Wherever the string "agent" occurs in a line of these records, report that line.

Collected data entries
◇ ◇ ◇ ◇ ◇
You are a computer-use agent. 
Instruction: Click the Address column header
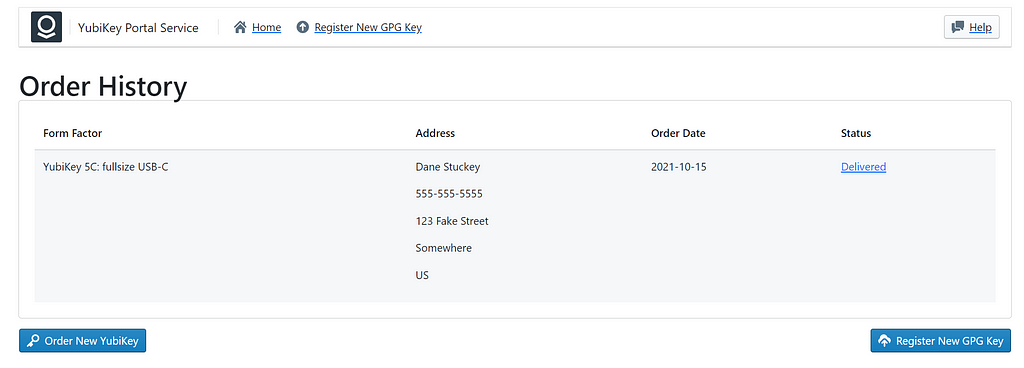435,133
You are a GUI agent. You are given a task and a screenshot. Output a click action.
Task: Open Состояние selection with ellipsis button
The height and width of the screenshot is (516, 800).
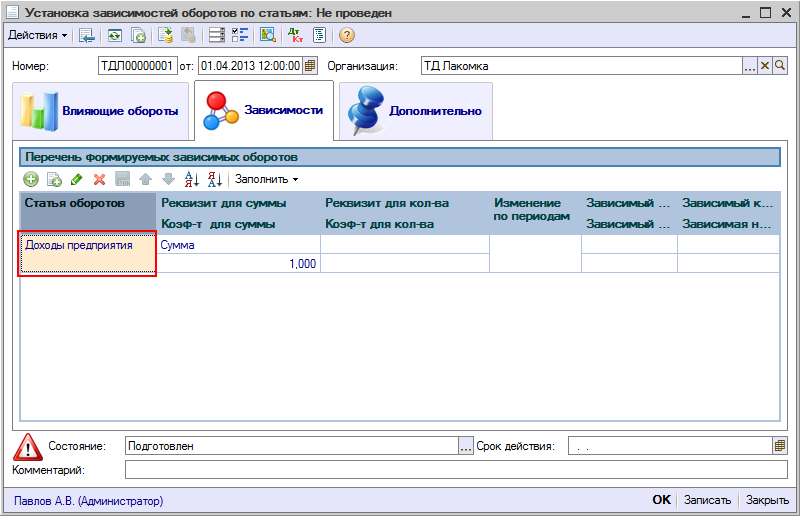[465, 446]
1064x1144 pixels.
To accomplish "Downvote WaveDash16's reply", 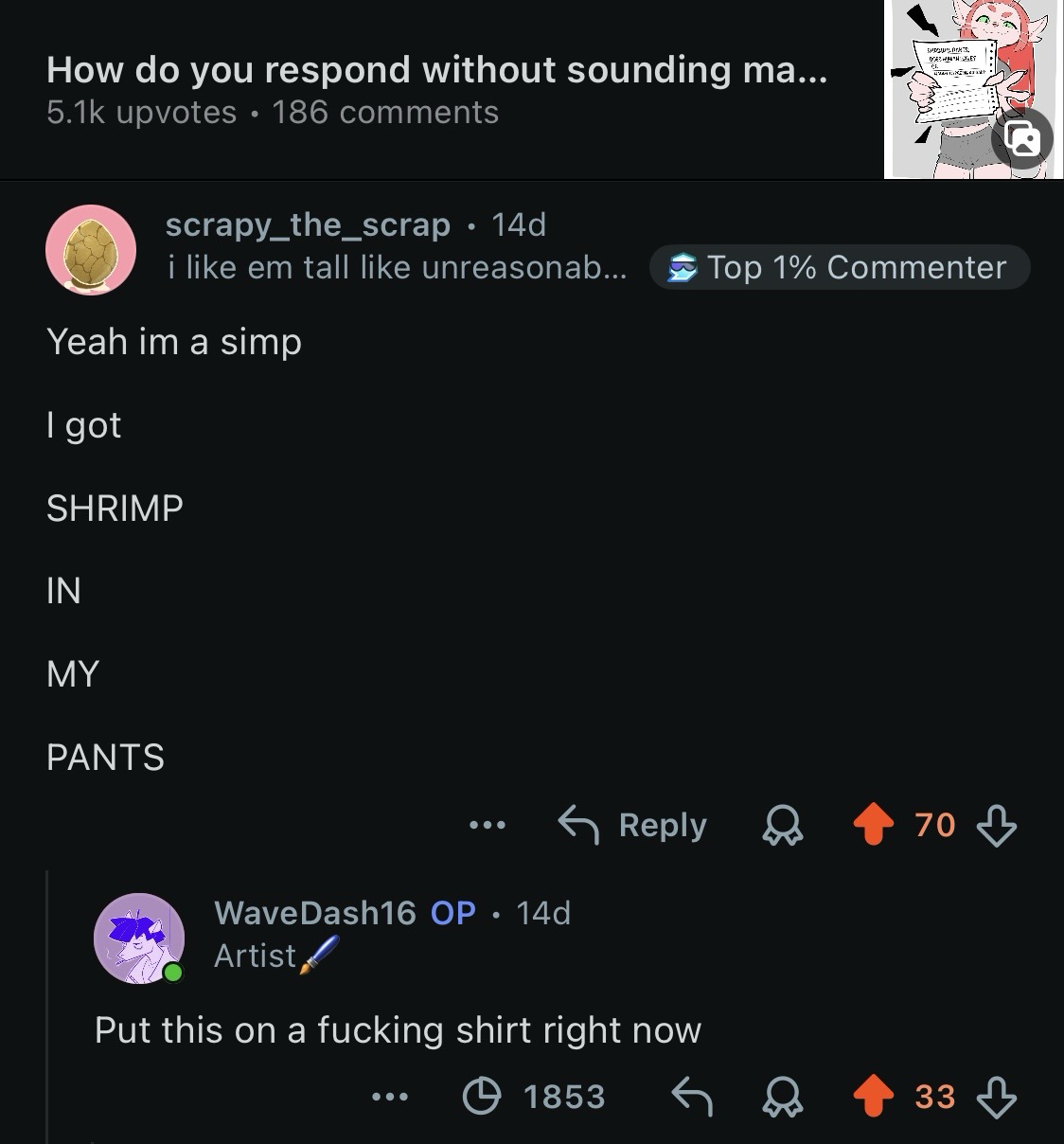I will click(996, 1097).
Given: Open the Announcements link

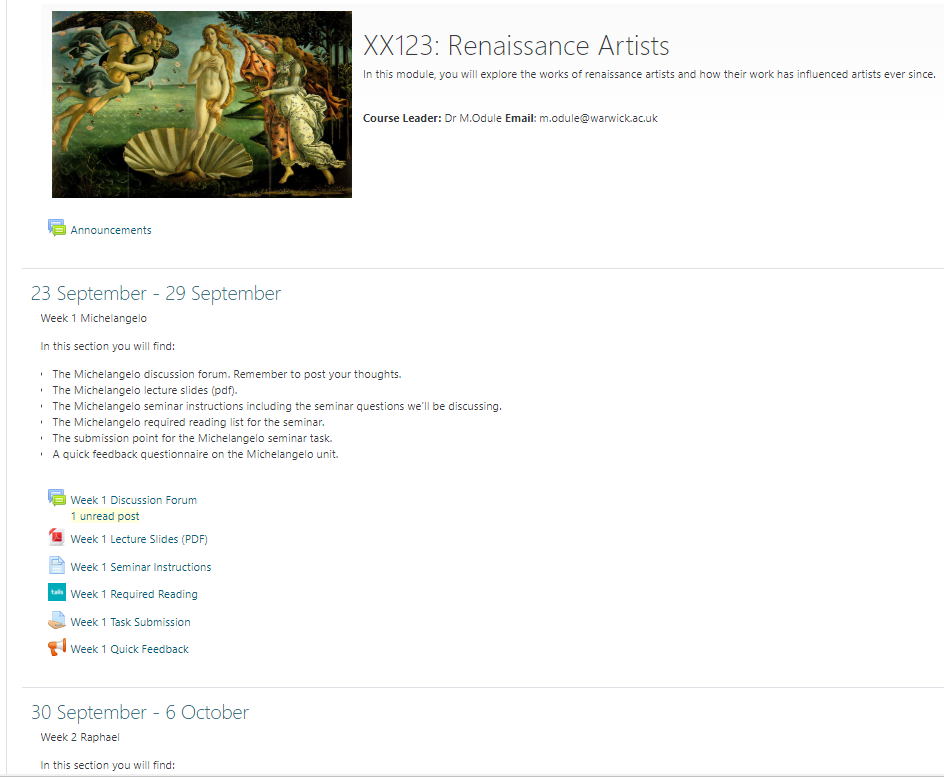Looking at the screenshot, I should coord(111,230).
◇ ◇ ◇ ◇ ◇
* Response area
You are a computer-use agent. 
You are a GUI agent. You are given a task and a screenshot. Output a click action.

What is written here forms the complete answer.